Generasi muda zaman sekarang ini lebih tertarik
untuk mengenal dan mempelajari budaya-budaya asing yang kini telah masuk ke
Indonesia. Maraknya aksi-aksi moral yang tidak baik memang sudah sangat
memprihatinkan, apalagi di tambah dengan kurangnya nilai-nilai budaya lokal
yang semakin memperburuk keadaan. Meskipun demikian generasi muda Indonesia
tidak bisa disalahkan sepenuhnya. Masuknya budaya asing ke Indonesia memang
membawa dampak yang cukup besar terhadap generasi muda saat ini.
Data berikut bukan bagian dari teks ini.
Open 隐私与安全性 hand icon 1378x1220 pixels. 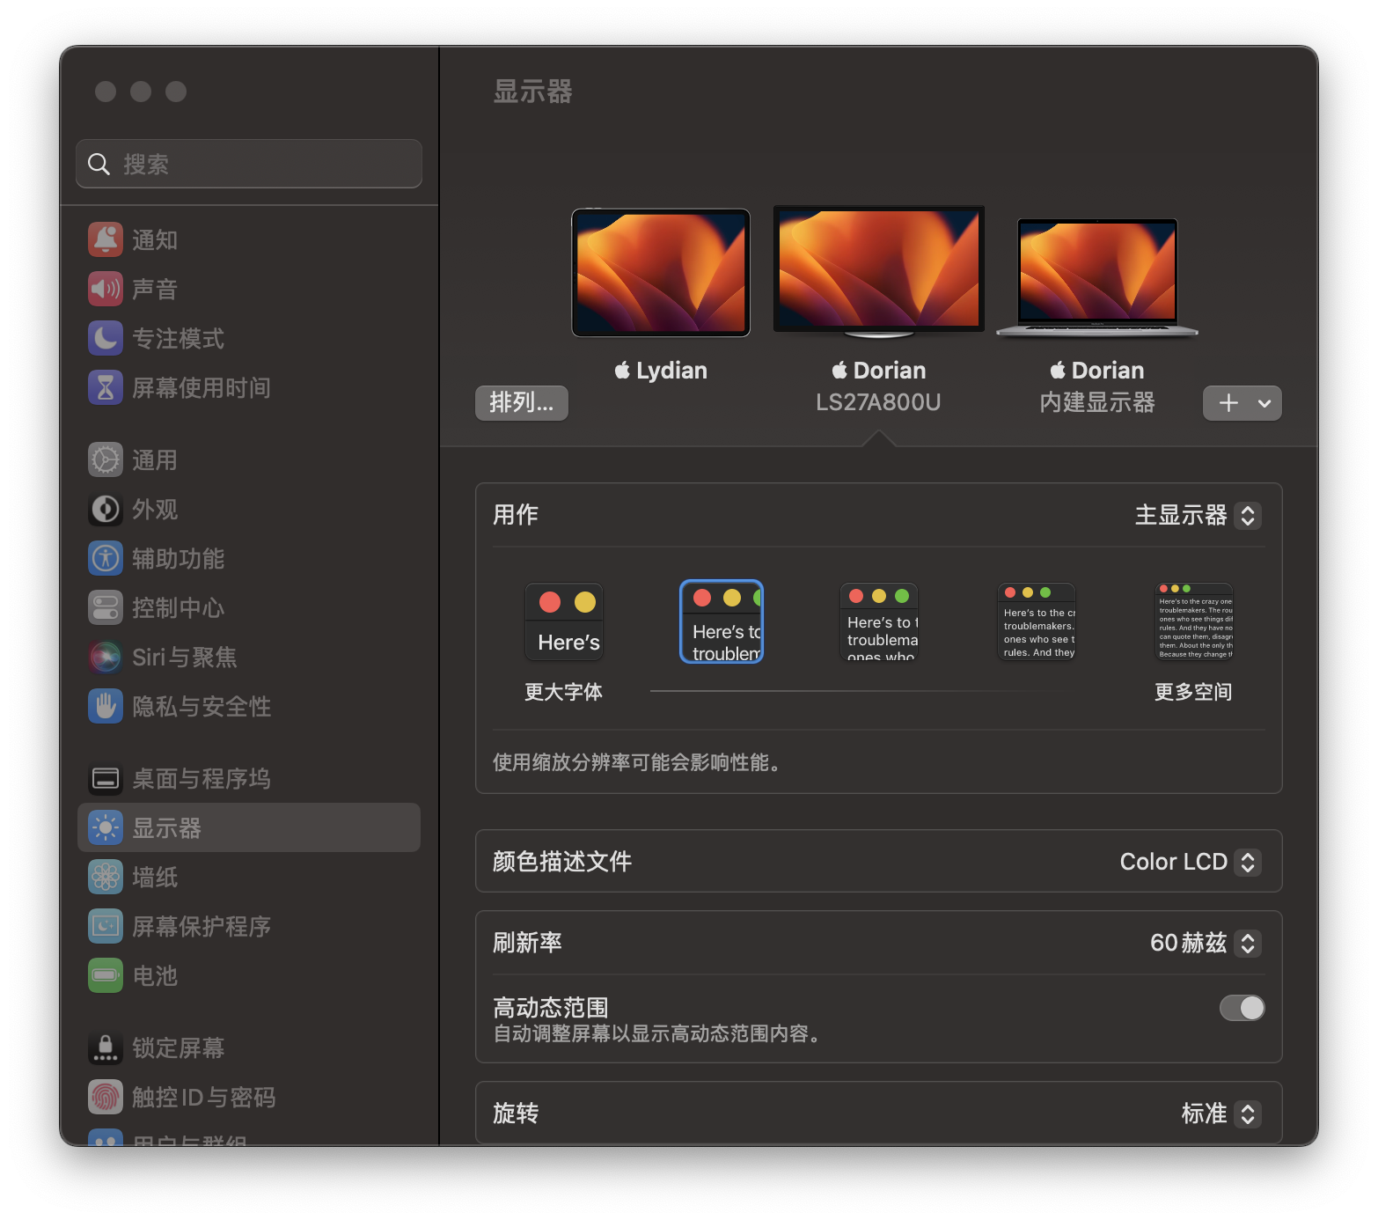tap(106, 706)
Dari semua budaya asing yang masuk, tidak
semuanya membawa pengaruh positif bagi generasi muda maka dari itu para
generasi muda harus dapat memilah-milah sendiri mana yang harus ditinggalkan
dan mana yang dapat diterima ke dalam nilai-nilai moral budaya lokal untuk di
kembangkan ke dalam kebudayaan Indonesia. Dalam menanggapi hal tersebut
generasi muda harus berusaha agar jati diri mereka sebagai generasi muda
penerus bangsa tidak rusak.
Banyaknya tindak kejahatan sekarang ini akibat
dari generasi muda yang tidak bisa membedakan baik buruknya budaya asing yang
masuk. Tindak kriminal, narkoba, perkosaan, pergaulan bebas dapat terjadi
karena generasi muda meniru kebudayaan asing yang menurut mereka tidak aneh
lagi untuk diikuti. Oleh sebab itu seharusnya para generasi muda tidak bisa
begitu saja menerima budaya asing yang masuk agar generasi muda Indonesia tidak
hancur dan generasi muda dapat membangun Indonesia menjadi negara maju tanpa
terpengaruh oleh budaya asing.
Pengaruh globalisasi juga sangat besar terhadap
generasi muda. Pengaruh tersebut menyebabkan banyak anak muda yang kehilangan
jati dirinya sebagai bangsa Indonesia. Hal ini dapat dilihat dari gejala-gejala
yang telah muncul dalam kehidupan sehari-hari contohnya, dari cara berpakaian
remaja-remaja saat ini yang cenderung mengikuti budaya asing. Mereka memakai
pakaian yang minim sehingga memperlihatkan bagian tubuh yang seharusnya tidak
boleh diperlihatkan. Padahal untuk melestarikan budaya bangsa seharusnya mereka
memakai pakaian yang sopan sesuai dengan norma-norma budaya yang berlaku.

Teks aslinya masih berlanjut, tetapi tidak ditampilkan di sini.